====== BRANO ESTRATTO
La parabola è perciò indirizzata principalmente a tutti coloro che si comportano come il figlio maggiore, a coloro che pensano di ottenere l’amore di Dio grazie ai loro sforzi e ai loro impegni, osservando strettamente le regole. E proprio come il figlio maggiore si comportano normalmente le persone religiose.
Invece la parabola spiega come Dio si comporta col peccato e con i peccatori, e mette innanzitutto in evidenza come Dio (il Dio di Gesù) perdona. Il dio della religione viene presentato come un dio assiso sul trono; l’uomo gli si avvicina tremebondo, pentito, inginocchiato e poi si vedrà se questo dio si degnerà o meno di concedergli il perdono. Il Dio di Gesù è completamente diverso, ecco perché non rientra in nessun schema religioso. Dunque, il figlio più giovane ha preteso la sua quota d’eredità, cioè ha considerato suo padre come morto, perché l’eredità si riceve con la morte del genitore. Dio, che invece è ben vivo, non pensa alla propria eredità, al suo patrimonio. Non si offende quando un figliolo lo dà per «morto» e gli chiede la propria parte di patrimonio, per cui non pensa neanche al suo onore. Con tristezza lo vede partire da casa, ma non lo dimentica mai. Questo figlio irriconoscente potrà sempre tornare a casa senza alcun timore, e questo padre (che difficilmente esiste sulla terra) accoglierà a braccia aperte quei figli che vagano «perduti», e perfino supplica anche quelli che gli sono formalmente fedeli perché anch’essi imparino ad accogliere tutti (anche quelli che non lo meritano) con amore [9]. Da notare, in effetti, che neanche il figlio più grande viene sgridato, né riceve ordini; semplicemente viene supplicato. In altre parole, siamo davanti a un Dio che non tiene in minimo conto il proprio onore, e quindi è esattamente l’opposto del Dio descritto da Paolo che, essendosela legata al dito, pretende il sacrificio di sangue del proprio figlio innocente per soddisfare il suo smisurato senso di onore. Questa parabola toglie ogni appiglio alla dottrina dell’espiazione proclamata da san Paolo. Del resto, l’espiazione, al posto della misericordia, andrà forse bene in un freddo rapporto giuridico, ma non certamente in un caldo rapporto d’amore, come quello che questo padre-madre (Dio) dimostra verso i figli.
Dunque, cosa fa il figlio più piccolo? Va lontano dopo aver tramutato i beni in denaro contante, dimostrando gran fretta di “avere” e in poco tempo riesce a dissipare tutto in terra pagana (di per sé già impura), dimostrandosi un amministratore incapace. Ha puntato tutto sui soldi. Ora, senza denaro non è più nessuno, per cui deve andare a fare il guardiano di porci, animali impuri per eccellenza: impuro fra gli impuri, bestia fra le bestie. Ha lasciato il padre per trovare alla fine un vero padrone,[10] il padrone dei porci. A quel punto la fame lo fa ragionare: non gli manca il padre, gli manca il pane[11]. Sa che anche i servi sono ben trattati e ben nutriti nella casa del padre; sa anche che avendo avuto la sua parte di eredità, considerando il padre come morto, non può tornare ad essere suo figlio; ma come suo servo avrà almeno da mangiare a sufficienza. Quindi torna per interesse e, sapendo di averla fatta grossa, per addolcire il padre si prepara l’atto di dolore (Lc 15, 18: «padre, ho peccato contro il cielo e contro la terra e non sono più degno di essere chiamato tuo figlio, trattami come uno dei tuoi salariati): va rimarcato che nel racconto, non c’è traccia di alcun pentimento, non c’è alcuna conversione,[12] ma solo uno scaltro calcolo utilitaristico[13].
============
====== DATI GREZZI
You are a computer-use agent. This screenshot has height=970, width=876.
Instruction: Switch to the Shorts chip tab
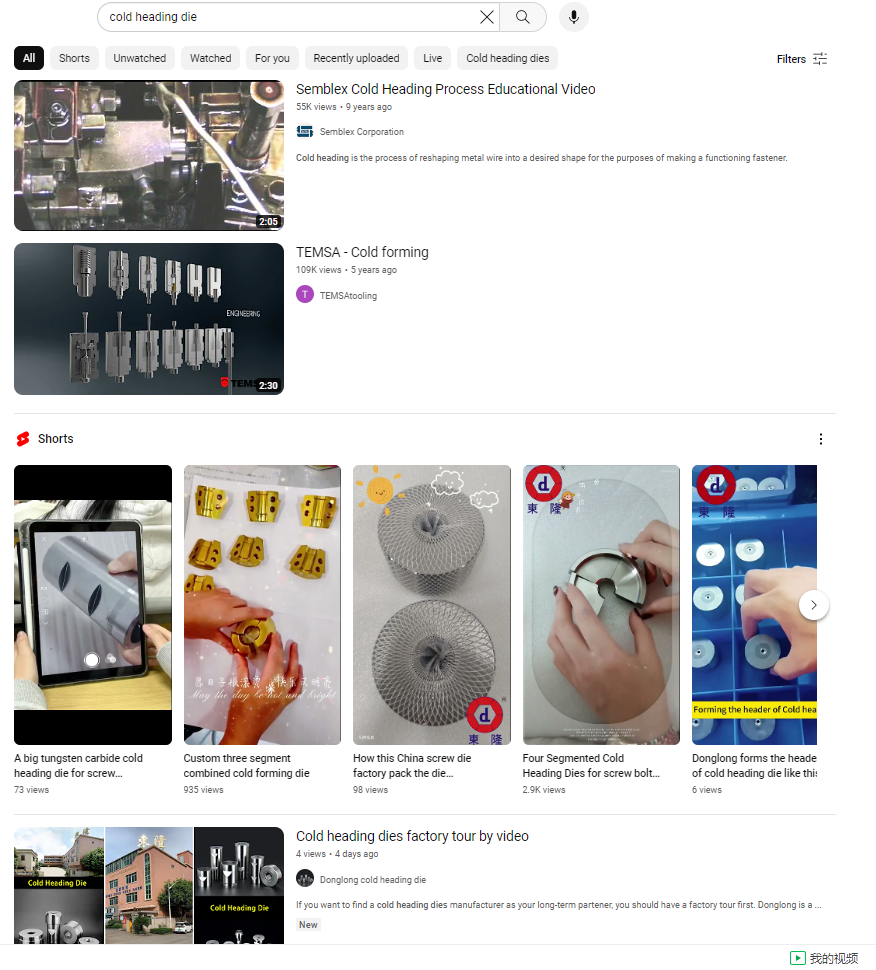click(x=74, y=58)
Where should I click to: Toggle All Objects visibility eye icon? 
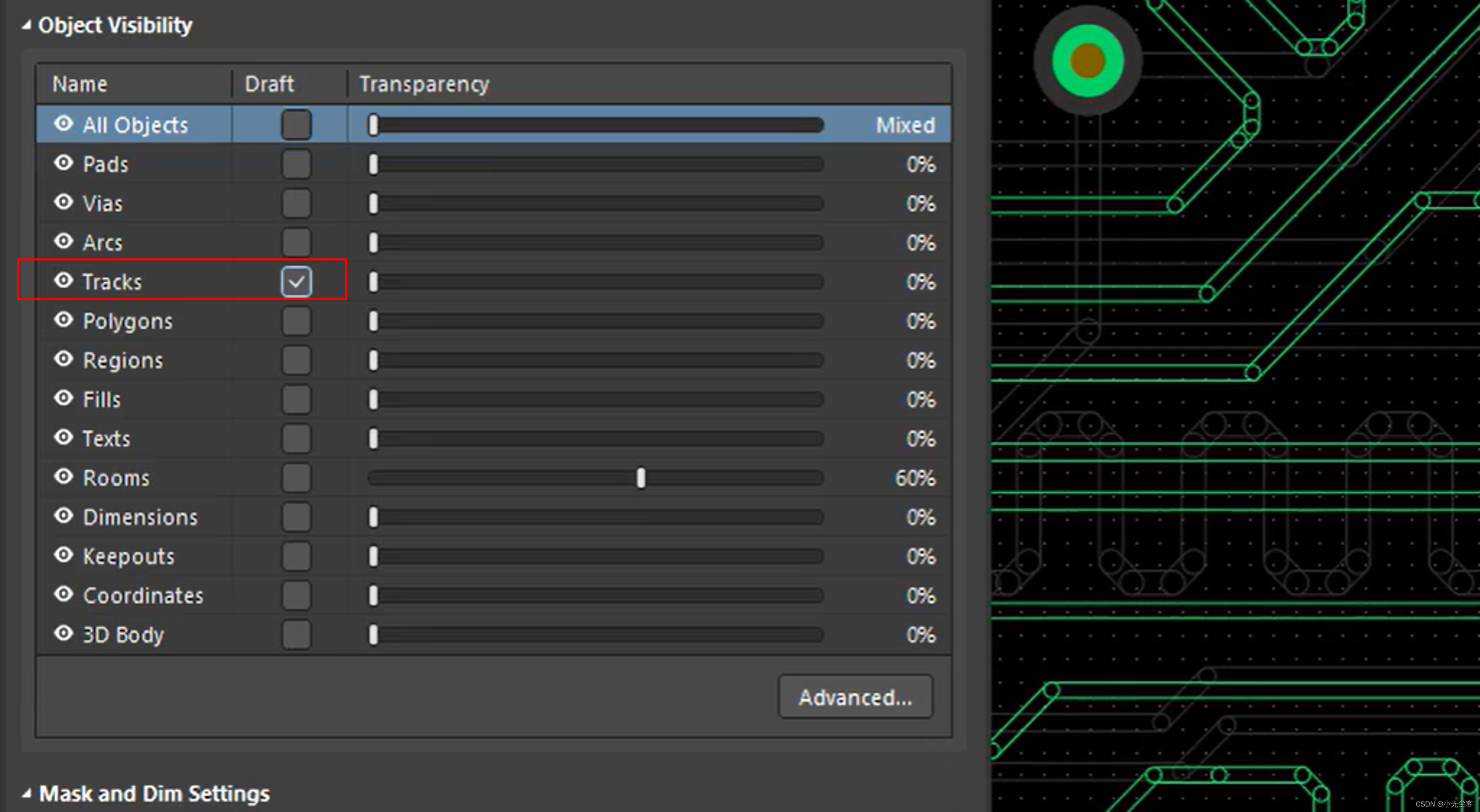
============
CONSEGNA ->
Prosegui il commento alla parabola del padre e dei due figli a partire dall'ultima frase riportata. I dati sono un materiale a sé, separato dal commento alla parabola.

RISPOSTA ->
Il padre lo vede da lontano: significa che era in attesa e, al contrario del figlio, non aveva mai dato il figlio per morto. Gesù ci sta dicendo che Dio, col peccatore, si comporta come quel padre misericordioso che scruta sempre l’orizzonte, aspettando il ritorno del figlio (Lc 15, 20) Ha sempre aspettato fiducioso, come quel padrone che, di fronte all’albero che non dà frutti, anziché abbatterlo preferisce ancora zappettare attorno alle radici (Lc 13, 8) e attendere fiducioso. Dunque il padre gli corre incontro, lo abbraccia e lo bacia, quando nella mentalità orientale era assai disdicevole che un superiore si mettesse a correre incontro all’inferiore. Quindi a Dio non importa perdere di nuovo il suo onore, con quella corsa, dopo aver dato in anticipo il suo patrimonio al figlio. Questo comportamento scandaloso, per la cultura di allora, a differenza della costruzione teologica di Paolo, dice chiaramente che Dio accetta tranquillamente l’uomo peccatore, visto che gli corre perfino incontro, e non aspetta che il peccatore si avvicini in ginocchio invocando umilmente il perdono.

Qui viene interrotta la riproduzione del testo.